As “vítimas económicas” da Pandemia foram as mais propensas a dizer que as restrições foram muito severas, e a mostrar-se mais cépticas quanto às intenções dos governos. Mas, também os jovens foram muito mais propensos, do que os idosos, a referir terem sido gravemente afectados…
Nos EUA os Estados vermelhos (republicanos) foram mais rápidos a reabrir escolas e empresas do que os azuis (democratas). Alunos das escolas públicas dos Estados com tendência republicana tiveram 60% mais aulas presenciais, no ano letivo de 2020/21, do que os dos Estados com tendência democrata. Por sua vez, os republicanos tiveram muito maior probabilidade de morrer de Covid, sobretudo devido à menor adesão à vacina…
Durante a pandemia, homens e mulheres jovens passaram horas online sozinhos, a consumir conteúdo desgarrado. A internet é um cadinho para conspirações, e o seu trabalho foi facilitado pela forma como as autoridades atacaram quem questionava as proibições de viagens, o fecho de escolas ou se o vírus poderia ter sido resultado de uma criação de laboratório. As “Teorias da conspiração” florescem sempre em tempos de incerteza. Os decisores que tiveram de mudar as orientações sobre a Covid, em linha com as evidências, teriam feito melhor se tivessem admitido que nem sempre estavam completamente certos…

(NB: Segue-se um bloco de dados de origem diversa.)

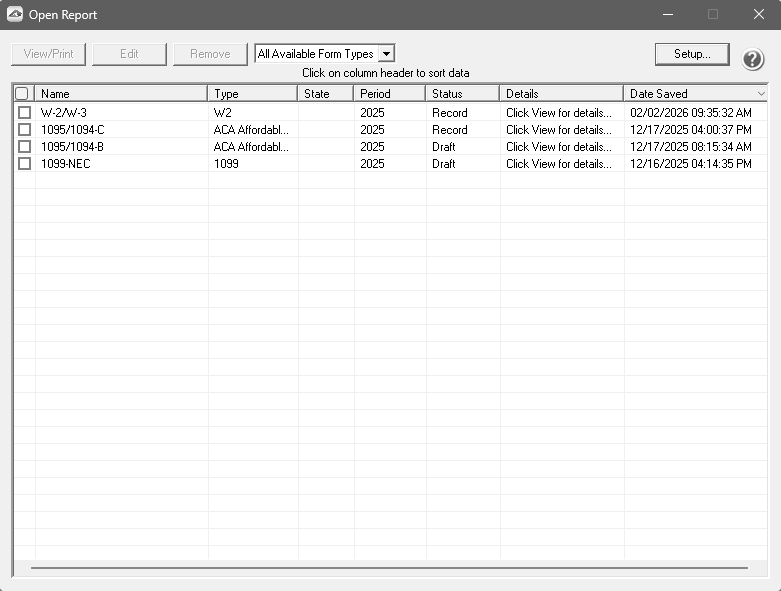Click the Remove button
The image size is (781, 591).
pyautogui.click(x=210, y=54)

Na actualidade, a relutância em olhar para trás ignora dois grupos: os familiares enlutados, que foram forçados a abandonar os seus entes queridos nos seus últimos dias, incapazes de esquecer que os seus familiares possam ter desistido de viver, e que por isso desenvolveram stress pós-traumático. E, um outro grupo: aqueles que sofrem de “Covid longa”; esta situação debilitante é bem descrita por Kate Weinberg, no seu livro “There ‘s Nothing Wrong With Her” (Não Há Nada de Errado com Ela). A decisão de Weinberg de ficcionar a sua própria doença mostra o quanto a sociedade hesita em falar no assunto.
Muitas das consequências da Covid já são conhecidas. Desde os “lutos” às “reuniões por Zoom”. Mas, outras surgem com o tempo.
Precisamos estar atentos, se quisermos estar prontos para a próxima pandemia.
Precisamos analisar tudo o que fizemos: o que fizemos bem, o que fizemos mal, o que poderíamos ter feito melhor, e o que teremos de fazer na próxima pandemia.
Temos de estar preparados, desta vez, da próxima vez, para que não se repitam muitos momentos, como a polémica quanto ao uso de máscaras, ou o “Caso do Lar do Nordeste”. E, eventualmente, talvez decidir que os pullovers se devem tornar uma imagem de marca, de serenidade, na comunicação em crise.
Temos de preparar a próxima pandemia.
A homenagem da semana: à Cidade do Vaticano e a Roma
Em Ano de Jubileu (dos Peregrinos da Esperança), a Santa Sé e a cidade de Roma mobilizaram-se, de forma notável, para uma magnífica hospitalidade aos que participaram no Jubileu dos Adolescentes, que acabou por coincidir com o funeral do Papa Francisco. Tal como já acontecera com as Jornadas Mundiais da Juventude, em Lisboa. Preparar eventos desta natureza não é fácil. Requer muita preparação e planeamento.